Em 3 de outubro, os médicos Walter Neto, Andressa Joppert e George Joppert narraram ao programa Fantástico, da TV Globo, que sofriam pressão da operadora de saúde para a alta precoce de pacientes, a fim de diminuir custos e liberar leitos de UTI nos hospitais da empresa durante a pandemia (veja vídeo abaixo).
Na CPI desta quinta (25), eles reafirmaram a pressão para prescrição de ‘kit Covid’ nos hospitais da empresa e confirmaram que havia meta para que os médicos da empresa atendessem 60 pacientes por cada plantão de 12 horas nos hospitais.
George e Andressa Joppert voltaram a negar que tenham manipulado o estudo polêmico da Prevent Senior sobre o ‘kit Covid’, que foi suspenso pela Comissão Nacional de Ética em Pesquisa (Conep), por suspeita de fraude, três dias depois da autorização dada pelo colegiado.
O grupo de ex-médicos da Prevent Senior é composto por cerca de 12 pessoas, que são representados pela advogada Bruna Morato, que já prestou depoimento à CPI de Brasília e também na Câmara Municipal de São Paulo.
Nas duas CPIs, Morato disse que, no início da pandemia, a Prevent Senior passou a trabalhar em sintonia com o grupo que ficou conhecido como “gabinete paralelo da saúde”, e que assessorava o presidente Jair Bolsonaro (sem partido).
O objetivo, segundo ela, era difundir o uso de medicamentos ineficazes contra a Covid, passar uma falsa sensação de segurança, e assim evitar que fossem decretadas medidas de isolamento que prejudicassem a economia brasileira.
Semana anterior
Na semana passada, outra ex-médica da Prevent Senior foi ouvida pela CPI da Câmara Municipal e disse que era contra a política da empresa de indicação “generalizada” de hidroxicloroquina e azitromicina para pacientes com Covid-19. Os medicamentos são comprovadamente ineficazes contra a doença.
“Desde o início eu discordava sobre o uso generalizado de hidroxicloroquina. Então eu optei por não participar [das pesquisas] e foquei as minhas atividades na infraestrutura, na prevenção, no uso de EPIs”, afirmou.
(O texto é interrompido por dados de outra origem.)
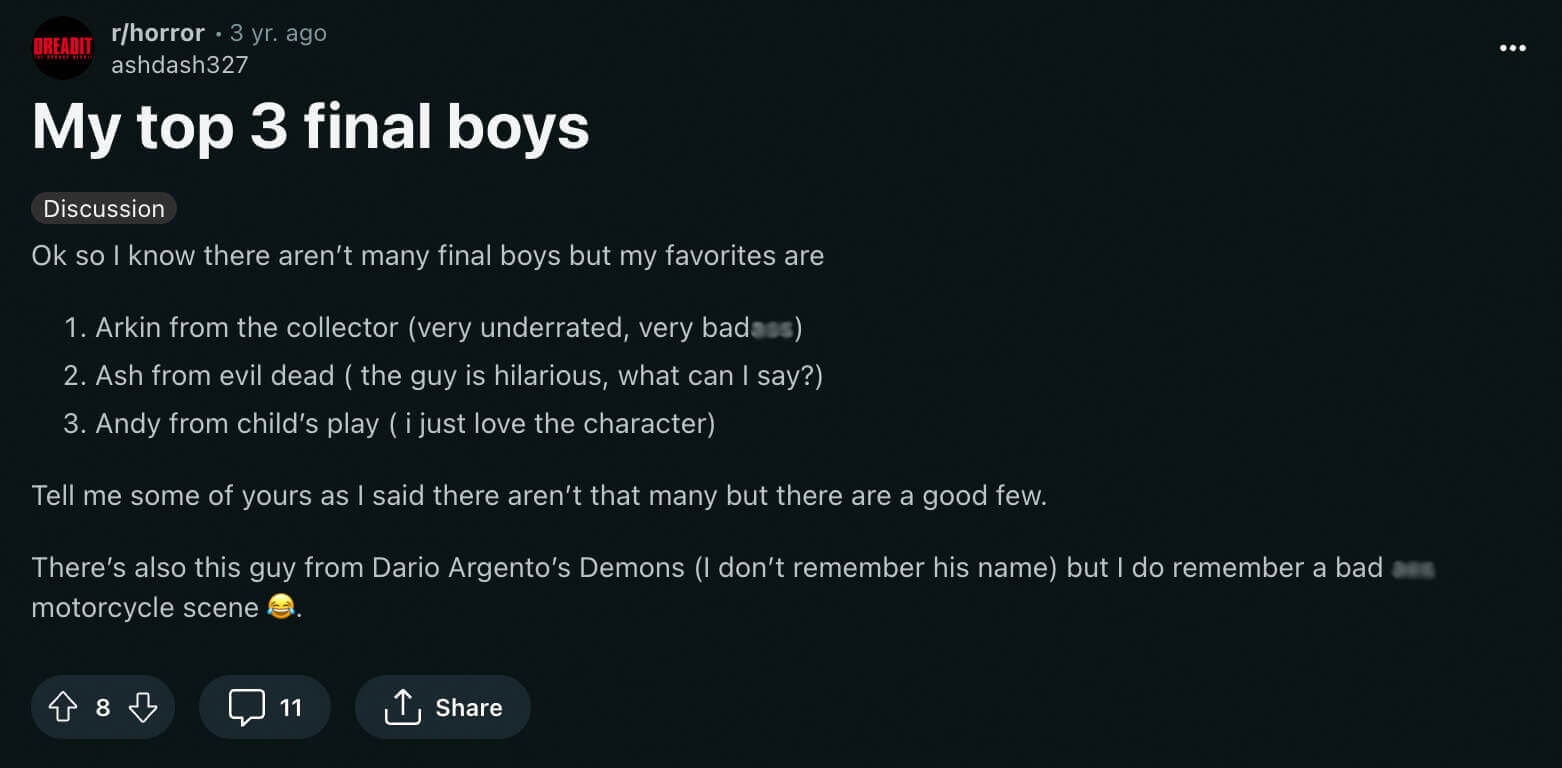
Task: Click the laughing emoji in the post
Action: pos(281,606)
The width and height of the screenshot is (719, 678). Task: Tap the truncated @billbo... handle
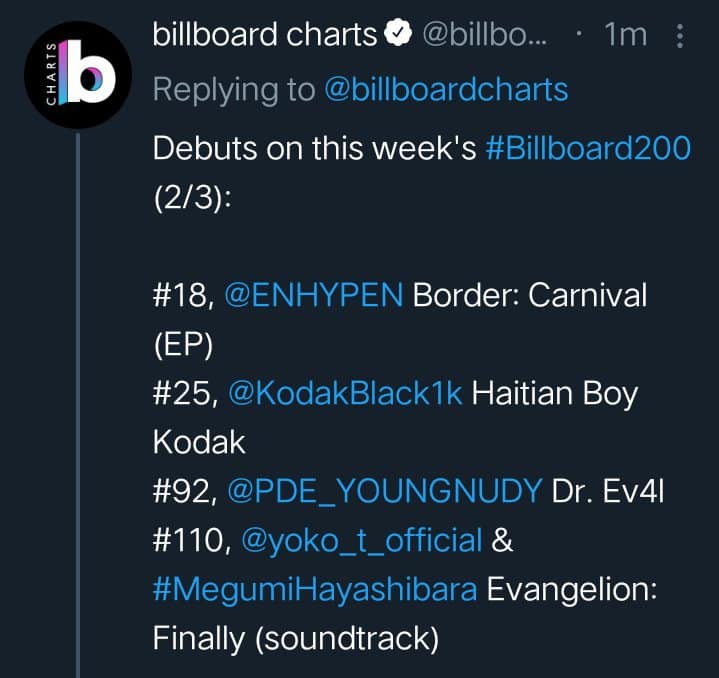pos(488,36)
A infectologista Carla Morales Guerra afirmou na quinta-feira (18) que o kit-covid na Prevent Senior não era usado em pacientes graves internados, mas em pessoas com sintomas iniciais.
“Essa pressão da prescrição era mais para pacientes ambulatoriais, da telemedicina, e pacientes que passavam pelo pronto-socorro, não era para paciente internado”, afirmou.
A infectologista, que tinha cargo de chefia na área, deixou a operadora de saúde em setembro deste ano. Segundo ela, era de sua responsabilidade a organização de fluxos nos hospitais, mas não o atendimento direto dos pacientes.
Em nota, a Pevent Senior afirmou que nunca obrigou médicos a prescrever os medicamentos. "A discordância da médica Carla Guerra e a afirmação do Dr. Saulo Oliveira, que não prescreviam hidroxicloroquina, são provas do respeito à autonomia médica pela Prevent Senior. A Prevent Senior nunca obrigou seus médicos a prescrever quaisquer remédios ou atendimentos", disse a empresa.